Majority of the "AI inside" software and solutions. It's in a bubble and everyone is throwing crap to a wall hoping it sticks.

[–] [email protected] 61 points 6 months ago (3 children)

"AI" is the new "blockchain". It's a solution looking for a solid problem to tackle, with some niche applications

[–] [email protected] 28 points 6 months ago (1 children)

I mean, at least Ai has SOME useful applications, the blockchain was just wasting energy for some numbers.

[–] [email protected] 19 points 6 months ago (1 children)

Blockchain also has some useful applications. Most (but not all) of them are also possible with technology and such that existed when bitcoin was first created, at far lower cost for a minor tradeoff in accuracy.

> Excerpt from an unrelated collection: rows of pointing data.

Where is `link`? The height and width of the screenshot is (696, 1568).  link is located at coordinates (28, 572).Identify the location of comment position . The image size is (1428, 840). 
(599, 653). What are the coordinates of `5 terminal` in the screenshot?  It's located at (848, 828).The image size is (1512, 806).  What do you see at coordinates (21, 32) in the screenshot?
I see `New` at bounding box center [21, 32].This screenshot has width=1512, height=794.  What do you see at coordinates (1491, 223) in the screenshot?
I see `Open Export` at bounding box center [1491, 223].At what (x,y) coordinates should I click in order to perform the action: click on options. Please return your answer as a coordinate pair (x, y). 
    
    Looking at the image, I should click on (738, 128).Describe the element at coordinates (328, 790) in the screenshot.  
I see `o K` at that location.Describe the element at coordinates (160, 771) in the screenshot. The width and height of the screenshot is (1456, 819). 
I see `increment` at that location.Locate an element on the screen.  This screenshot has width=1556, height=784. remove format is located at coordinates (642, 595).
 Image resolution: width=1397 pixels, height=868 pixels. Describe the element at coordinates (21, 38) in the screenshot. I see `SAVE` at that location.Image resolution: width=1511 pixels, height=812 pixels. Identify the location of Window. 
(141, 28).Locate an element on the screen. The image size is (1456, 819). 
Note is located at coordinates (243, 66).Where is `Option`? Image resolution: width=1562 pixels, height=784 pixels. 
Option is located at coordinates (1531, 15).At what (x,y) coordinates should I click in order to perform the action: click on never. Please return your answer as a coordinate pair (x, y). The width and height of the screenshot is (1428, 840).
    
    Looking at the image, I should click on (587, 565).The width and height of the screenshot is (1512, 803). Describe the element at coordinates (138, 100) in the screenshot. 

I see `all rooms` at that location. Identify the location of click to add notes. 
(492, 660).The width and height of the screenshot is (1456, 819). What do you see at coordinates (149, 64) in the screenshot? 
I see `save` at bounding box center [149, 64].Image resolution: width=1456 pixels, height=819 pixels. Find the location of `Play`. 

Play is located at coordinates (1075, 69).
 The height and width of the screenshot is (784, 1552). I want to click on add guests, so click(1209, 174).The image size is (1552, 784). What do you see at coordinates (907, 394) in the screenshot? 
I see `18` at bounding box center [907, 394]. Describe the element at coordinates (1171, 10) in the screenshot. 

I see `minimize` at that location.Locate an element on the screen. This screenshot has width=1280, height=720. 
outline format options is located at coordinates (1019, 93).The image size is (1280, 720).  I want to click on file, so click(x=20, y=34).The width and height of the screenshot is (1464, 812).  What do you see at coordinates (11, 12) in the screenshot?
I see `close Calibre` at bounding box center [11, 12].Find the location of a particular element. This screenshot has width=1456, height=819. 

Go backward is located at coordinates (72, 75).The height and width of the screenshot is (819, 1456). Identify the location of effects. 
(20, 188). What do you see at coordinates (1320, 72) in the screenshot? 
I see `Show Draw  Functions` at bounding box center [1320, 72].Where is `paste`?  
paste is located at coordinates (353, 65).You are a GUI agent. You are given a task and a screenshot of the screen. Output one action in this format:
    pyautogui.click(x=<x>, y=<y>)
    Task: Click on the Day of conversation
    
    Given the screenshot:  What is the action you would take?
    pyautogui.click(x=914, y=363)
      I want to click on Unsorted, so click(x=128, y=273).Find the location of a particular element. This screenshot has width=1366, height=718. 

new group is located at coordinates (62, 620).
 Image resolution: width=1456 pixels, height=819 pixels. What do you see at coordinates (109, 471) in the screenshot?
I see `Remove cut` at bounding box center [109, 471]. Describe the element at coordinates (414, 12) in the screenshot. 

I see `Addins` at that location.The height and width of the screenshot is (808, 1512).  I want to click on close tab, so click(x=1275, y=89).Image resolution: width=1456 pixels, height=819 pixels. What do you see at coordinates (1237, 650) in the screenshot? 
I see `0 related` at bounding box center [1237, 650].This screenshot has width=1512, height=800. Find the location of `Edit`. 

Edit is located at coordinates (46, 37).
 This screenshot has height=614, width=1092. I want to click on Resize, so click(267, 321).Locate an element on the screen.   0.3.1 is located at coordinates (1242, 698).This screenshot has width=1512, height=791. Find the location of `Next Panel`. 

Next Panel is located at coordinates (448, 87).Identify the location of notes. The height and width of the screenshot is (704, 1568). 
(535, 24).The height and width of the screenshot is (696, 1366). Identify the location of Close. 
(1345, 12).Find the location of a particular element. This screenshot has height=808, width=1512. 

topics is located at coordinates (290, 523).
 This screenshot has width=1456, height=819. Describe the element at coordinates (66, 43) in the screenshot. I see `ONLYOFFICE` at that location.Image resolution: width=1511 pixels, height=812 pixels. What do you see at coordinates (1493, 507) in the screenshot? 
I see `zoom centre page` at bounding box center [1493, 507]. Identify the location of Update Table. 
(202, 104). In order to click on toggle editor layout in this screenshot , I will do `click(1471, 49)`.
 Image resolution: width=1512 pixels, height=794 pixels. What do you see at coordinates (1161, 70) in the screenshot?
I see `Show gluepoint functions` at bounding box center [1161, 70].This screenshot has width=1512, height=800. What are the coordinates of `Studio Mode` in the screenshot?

On top of that, almost none of them are related to speculative markets.

It's a way to do distributed transaction logs in a non-refutable and independantly verifiable way. That's useful and important, but it was a solution in search of a problem. Even for the highest security, most at risk transactions, the existing international fincancial systems are "good enough" to ensure reliability of transaction logs.

In the end, blockchain and now AI are just falling victim to con men trying to milk as much money as they can from things before people build a working understanding of them. They'll just keep moving onto the next big thing as it comes.

[–] [email protected] 1 points 6 months ago

useful and important

solution in search of a problem

Mhhh

[–] III 17 points 6 months ago (1 children)

I just wish people had long enough memories to see the cycle for terms like these. Some new word catches vogue, companies fall over themselves trying to find ways to implement them for shareholders and consumers who have no idea what they actually represent. As that fades, a new term arises.. it's sad.

[–] [email protected] 8 points 6 months ago (1 children)

And virtual reality gets a free revival every other technology, while we're at it.

I'm predicting VR coming back into the limelight, try again, shortly after everyone loses interest in AI.

Also, I'm still pissed that flying cars aren't in the limelight more. I was promised daily updates, and I'm not seeing them. That's the biggest proof that the media is completely disconnected.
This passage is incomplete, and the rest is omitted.